Brief:
Word for word, repeat the data; no picture should appear in the result.
** Raw data follows **
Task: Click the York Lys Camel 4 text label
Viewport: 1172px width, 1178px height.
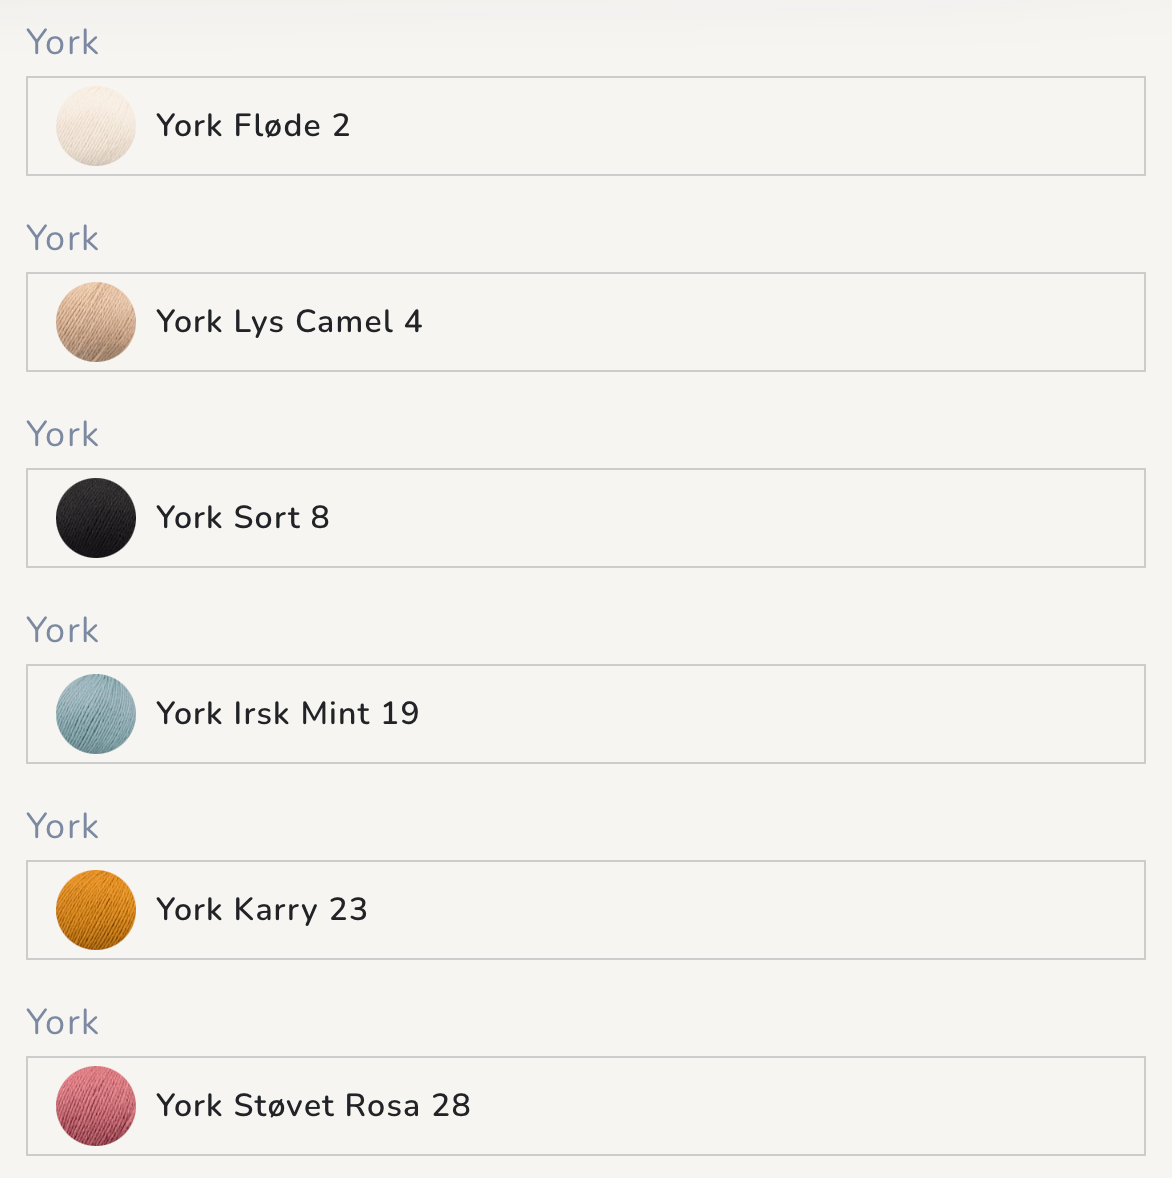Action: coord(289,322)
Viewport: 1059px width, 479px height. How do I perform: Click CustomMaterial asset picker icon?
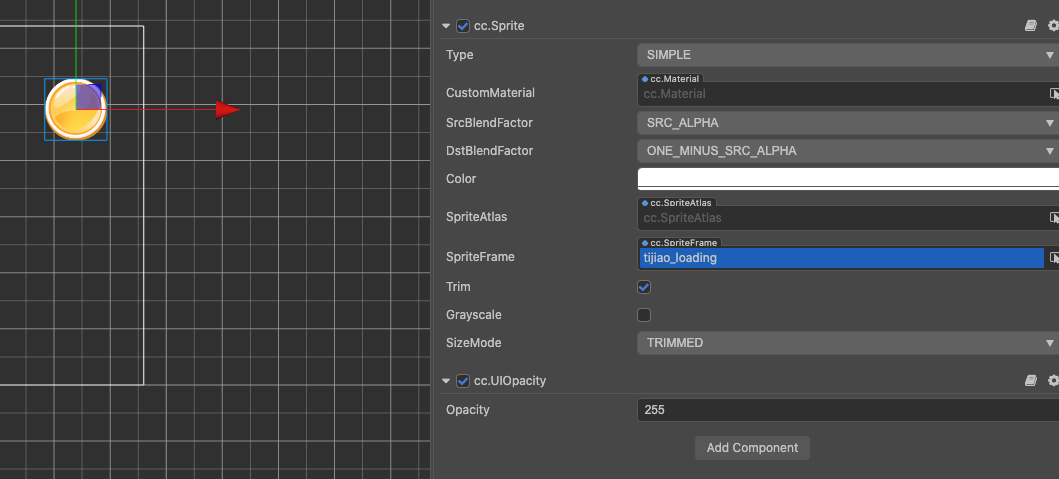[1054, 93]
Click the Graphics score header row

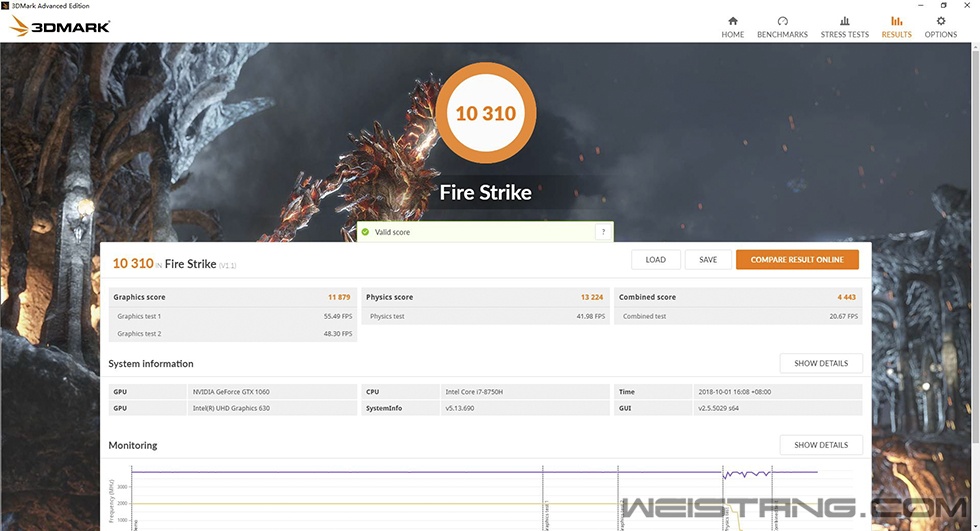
** End of Raw data **
Output for this task:
Task: Click the York Lys Camel 4 text label
Viewport: 1172px width, 1178px height.
Action: coord(289,322)
Viewport: 1059px width, 479px height. How do I perform: Click CustomMaterial asset picker icon?
[1054, 93]
Click the Graphics score header row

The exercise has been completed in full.